"I expect to die in bed, my successor will die in prison and his successor will die a martyr in the public square. His successor will pick up the shards of a ruined society and slowly help rebuild civilization, as the church has done so often in human history." -Cardinal Francis George

Wednesday, October 5, 2011

It finally happened

My two oldest were exposed to the reality of being the Catholic minority in a Protestant saturated culture. The little angels found themselves eating proverbial hamburgers in a Hindu cow shrine yesterday. Blissfully unaware of themselves.

First off, let me say that I love having other Christian kids on the block for my kids to play with. The alternative could be bad. There are two/three solid Evangelical households on the block, and having some of our values overlap is quite refreshing. But eventually the distinctives clash. As they did yesterday.

Near my house there is a roadside memorial for a lady who drove off the road and hit a phone pole. She was a young mother who had too much to drink and should have called a cab. Sad stuff. Every now and then someone puts up a fresh picture on the pole or ties a balloon to it or something. Yesterday I noticed a new balloon and suggested to my 6 and 8 year old daughters to ride down there on their bikes and say the Night Prayer in memory of her. They did, and a little while later they went back, but this time the Baptist and non-denom neighbor kids went with them.

Uh, yeah. lets just say these kids were not impressed about praying for dead people. My 8 year old comes back to her good ol' dad (who is enjoying his pipe and a vodka tonic on the porch), and says "I don't get it, they keep saying that there is no such thing as purgatory and we shouldn't pray for the dead lady." My response was "Annabel, you know Protestants don't believe in Purgatory right, and get upset about praying for dead people right? Remember?"

She gave me a puzzled look. "Really?!"

I guess the topic had never come up in any of my Reformed theological training with her from our Protestant past. "She is really getting the whole "Catholic thing" down as second nature" I thought to myself. "Cool!"

After further debriefing, I found out that the neighbor lady had said "she is long gone, so there is no point in praying for her." Her son also informed my girls that all they needed to do was say the "salvation prayer" and they could be guaranteed to go to heaven.

By the way, didn't Protestants used to call that the sinners prayer? I suppose that is to offensive now. The Jesus salvation slot machine cant have any words like SIN associated with it, goodness no! We just want to pull the lever once and hit the jackpot. Anyhoo...
The 12 year old neighbor girl also informed my daughter that purgatory is not real because it is not in the bible. (BS, it is in the bible) And then she informed Annabel that she only believed things that are in the bible.  Her pre-teen description of sola scriptura of course... is not in the bible, but lets not look at the man behind the curtain kids, keep your heads down and repeat the mantra please. Repeat after me:

we only believe what is in the bible...we only believe what is in the bible...we only believe what is in the bible...

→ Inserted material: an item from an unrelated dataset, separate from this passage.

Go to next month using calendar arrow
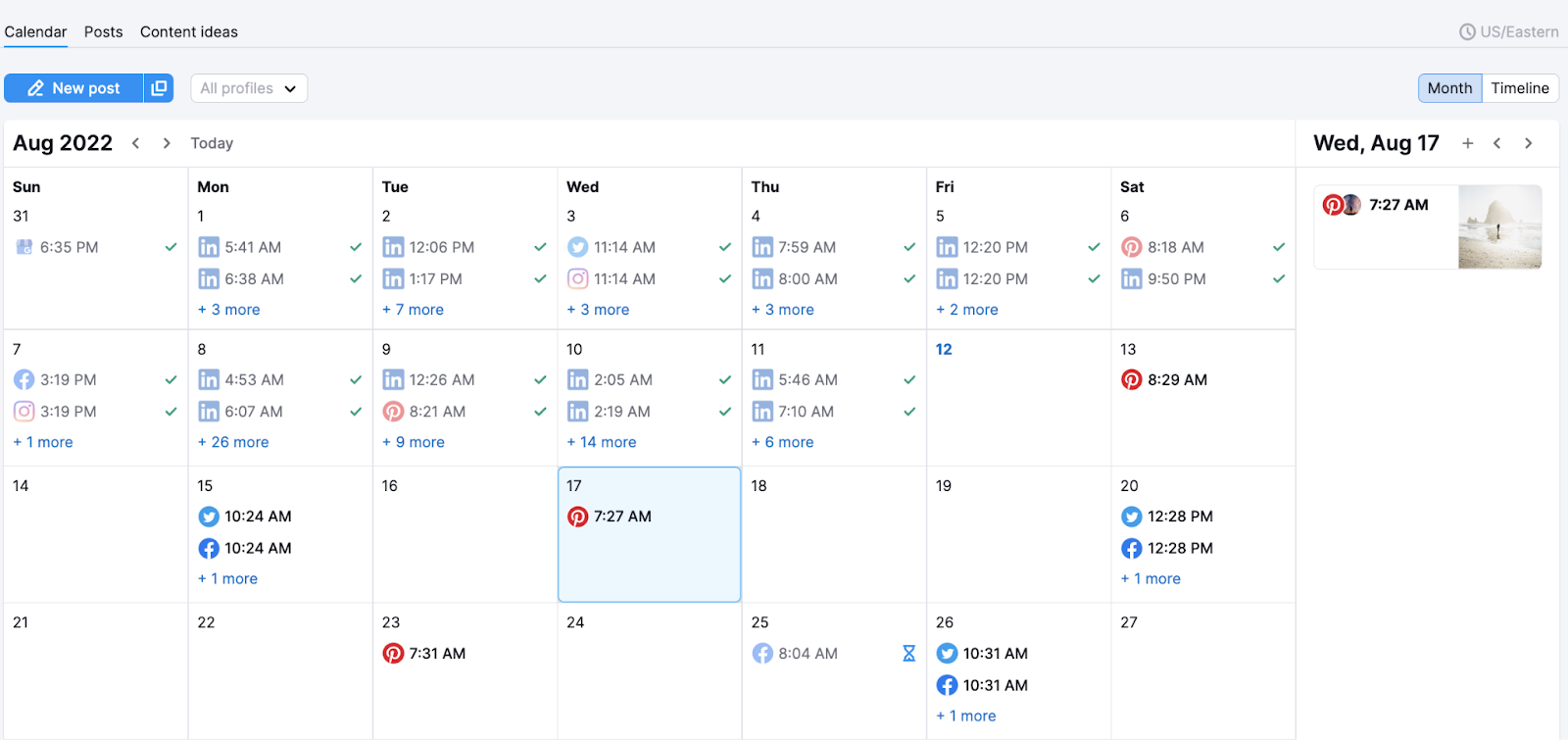 (167, 143)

Will it become true if it is repeated a hundred more times? 500 years of Protestantism and counting. I think they will be repeating it for a while more. And if each denomination they have spawned only repeated it once, it would take another hundred years just to hear them.

So click your heals Dorothy, and repeat after me... there's no place like home...there's no place like home...there's no place like home...

My daughter was a bit rattled by the forcefulness and preachiness of the other kids, but she is a trooper. And next time this happens, she can ask them why they don't confess sins to a priest like Jesus says to in the bible.

Or why they disregard Tradition contrary to the bible.

I love, love, love that she is getting some practice defending the faith. That's my girl!

1 comment:

  1. This is a very encouraging story! Nice work on the Green Baggins blog, too! You probably didn't expect to run into Wilder so soon.